• TASK REQUIREMENTS:
[a] Reproduce the passage of the comment thread on newspaper censorship from "The danger of" to "to the problem!", keeping every word and mark unchanged.
[b] Answer these questions using the comment thread on newspaper censorship:
(i) In which newspaper does Robert Fisk complain about censorship?
(ii) Which weekly publication does Merrie call the best paper for news?
(iii) What was the advertising banner showing during the debate on same-sex marriage?
[c] Extend the comment thread on newspaper censorship, starting after its final sentence.

• PAGE EXTRACT:
....

‘Spiking’ the ‘truth’

Robert Fisk in today’s Belfast Telegraph complains about censorship and reckons that’s why newspapers are losing out to blogs who show no fear (and sometimes, admittedly, little sense): No wonder the bloggers are winning as gutless newspapers edit the truth.

  • I do sympathise for the papers, they have to make money or go under and occasionally that involves telling the readers what they want to hear and apeasing their pet politicos, looking at the Newsletter and Andytown News here.

    By contrast a blogger doesn’t require the same resources to stay afloat and they have more of a license to call it as they see it as they have only their own conscience to consider.

  • Sean

    I dont know sonetimes some blogs use the excuse of lawsuits to be less than brave

  • poinder
    so it is the paper that decides what we wish to read, surly we can make up our own mind, I think you might find that most of us prefer to read the truth than spin.

    Bob Fisk attitude to blogs is piss poor, sure most are not up to his prose standard, but that is not really the point. what the www does is give a voice to people who previously had none.

    I would hazard a guess that were Bob Fisk starting out as a journo today, he would not be let any where near the pages of a national newspaper, and like many others today, we would find him raging against injustice on the internet.

  • parcifal

    friend of mine cheered me up t’other day saying
    When you’re banned by a blog-site, its always by a gob-shite.

  • Jocky

    “By contrast a blogger doesn’t require the same resources to stay afloat and they have more of a license to call it as they see it as they have only their own conscience to consider.”

    Pounder cant help read that and then notice the hugely annoying add just above it. Is it the truth you want or advertising?

    Now while you can argue that the adds don’t compromise the editorial content of the blog, it does shape the context and set the tone of the blog and highlights that blogs have their own paymasters.

  • Merrie

    It seems to me that some newspapers run untrue things that they think will sell a few more copies, then pay up after the court case. The damages paid out are usually less than the profits they earned from printing the lies.

    These are usually things that affect individuals, celebrities, politicians, etc. The papers do not care about their effect upon the individuals concerned, marriage breakdowns, the hurt to peripheral relatives and so forth.

    The danger of accusing a “sensitive” nation of genocide is that the response can get out of hand. Denmark lost a lot of business in the Middle East because of those cartoons and people got murdered. Also usually there’s not much money to be made from such accusations, it’s not “exclusive” – unless there is a war on.

    The best paper for news is the weekly “New Scientist” – the only smut it would report is air pollution and would usually suggest possible solutions to the problem!

  • There are worse things Jocky, in another board I debate in there was a heated debate on same sex marriage and the viability of gays in the American armed forces, the google-ad-banner bellow was advertising his and his wedding rings. The God of Irony strikes in strange places.

  • Oh yeah I agree Merrie, but where is the fun in that? If I want news I’ll look up the net. To quote a favourite movie of mine “When I read a newspaper I know it’s 99% bullshit, but it’s entertaining bullshit”. I read the paper for the same reason I read hard sci-fi books or listen to music a wee bit too loud, pure escapism.

  • Rory

    The problem with a “free press” in a “democratic” society is that it can never itself be either free or democratic insofar as, that being owned and controlled by vested individual economic and social interests, it must always be antithical to any sign of the extension of political democracy into the planes of ecomics and society. It must always view any news through its own self interest.

....

• RECORDED DATA:

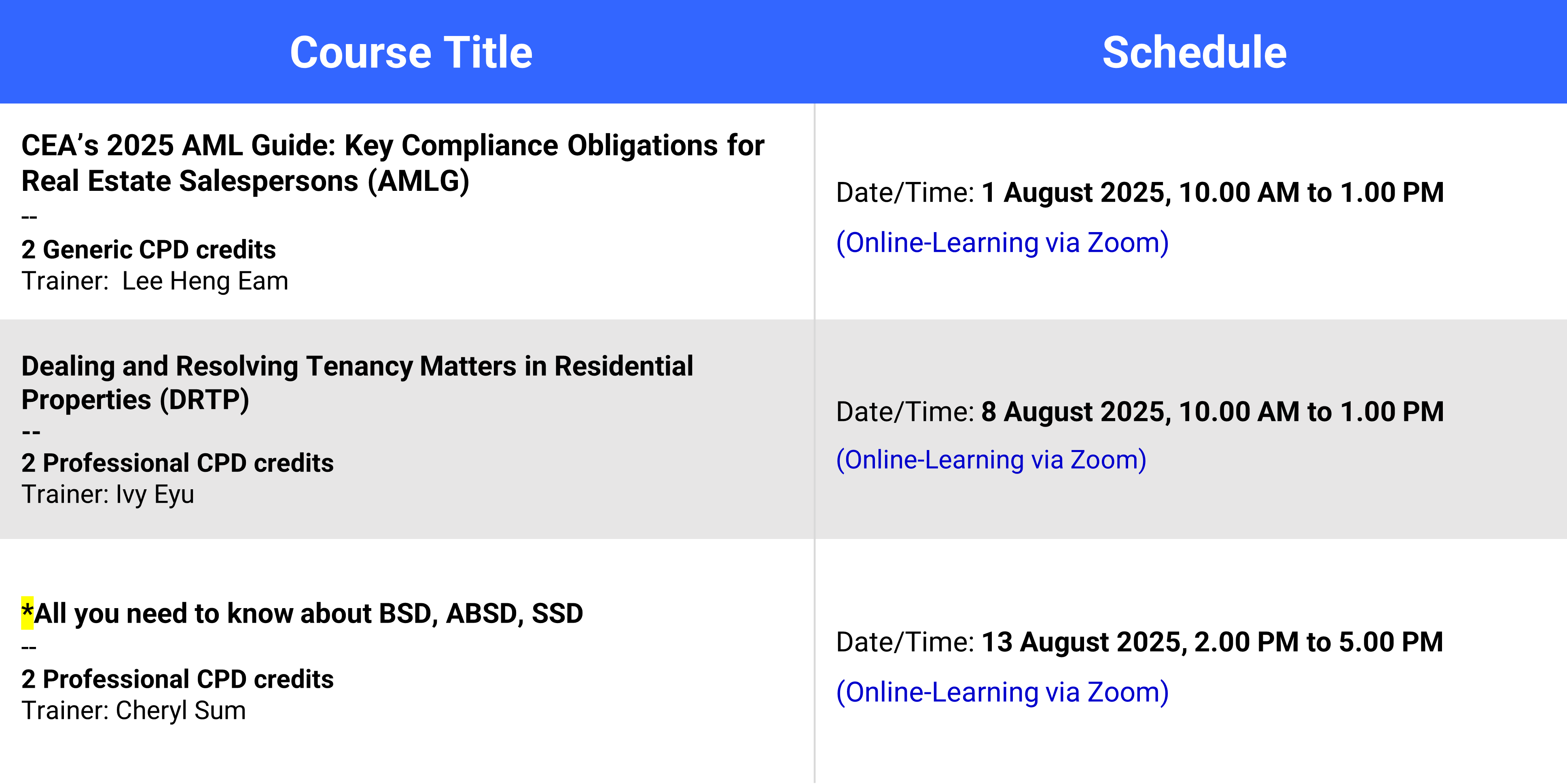Click first Online-Learning via Zoom link for 1 August
The height and width of the screenshot is (784, 1567).
tap(1002, 243)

....

• EXPECTED RESPONSES:
[a]
The danger of accusing a “sensitive” nation of genocide is that the response can get out of hand. Denmark lost a lot of business in the Middle East because of those cartoons and people got murdered. Also usually there’s not much money to be made from such accusations, it’s not “exclusive” – unless there is a war on.

    The best paper for news is the weekly “New Scientist” – the only smut it would report is air pollution and would usually suggest possible solutions to the problem!

[b]
(i) The Belfast Telegraph
(ii) The "New Scientist"
(iii) His and his wedding rings

[c]
    Bloggers are not initially so hampered and indeed might choose never to so be. But as popularity grows and with it the reality or potential of gain via the support of non-democratic economic interests then nervousness at content which might offend the sensibilities of their new benefactors encourages them to dilute radical, free democratic discussion while hiding behind the mantle of fear of libel prosecution.

    This sea change may not be initially apparent to the casual visitor since it is the interests of both the blogger and his benefactors to maintain the facade of open discussion that first attracted its audience.

    Tom Paine’s first instalment of The Rights of Man was happily published and promoted by a ruling class that, assuming its only audience would be the better educated members of their own class, who would ignore the revolutionary polemic and concentrate on the social and economic analysis he offered the better to refute it, were horrified to learn of the growing enthusiasm with which it was circulating among the lower orders and promptly withdrew support for publication of the second part.

    Paine was not deterred but faint hearted radicals, seduced by the attractions of material support from the very quarter they set out to ruthlessly scrutinise have ever since fallen happily into bed at the mere whiff of a dollar bill.

    But not our Slugger, I hasten to add.

  • As a person who has spent a good deal of time in both worlds, I must say that I wasn’t all that impressed with Fisk’s piece.

    In my experience as both a reporter and a sports editor, I found the biggest problems to be much more subtle censorship and clearly marked out no-go areas – one where local bigwigs, taboos, and just plain unknown factors caused the rejection of a story or a series or even their exploration for possible publication – rather than a problem over whether it was genocide or just a run-of-the-mill tragedy. And then when something was published, the paper’s position was set in concrete.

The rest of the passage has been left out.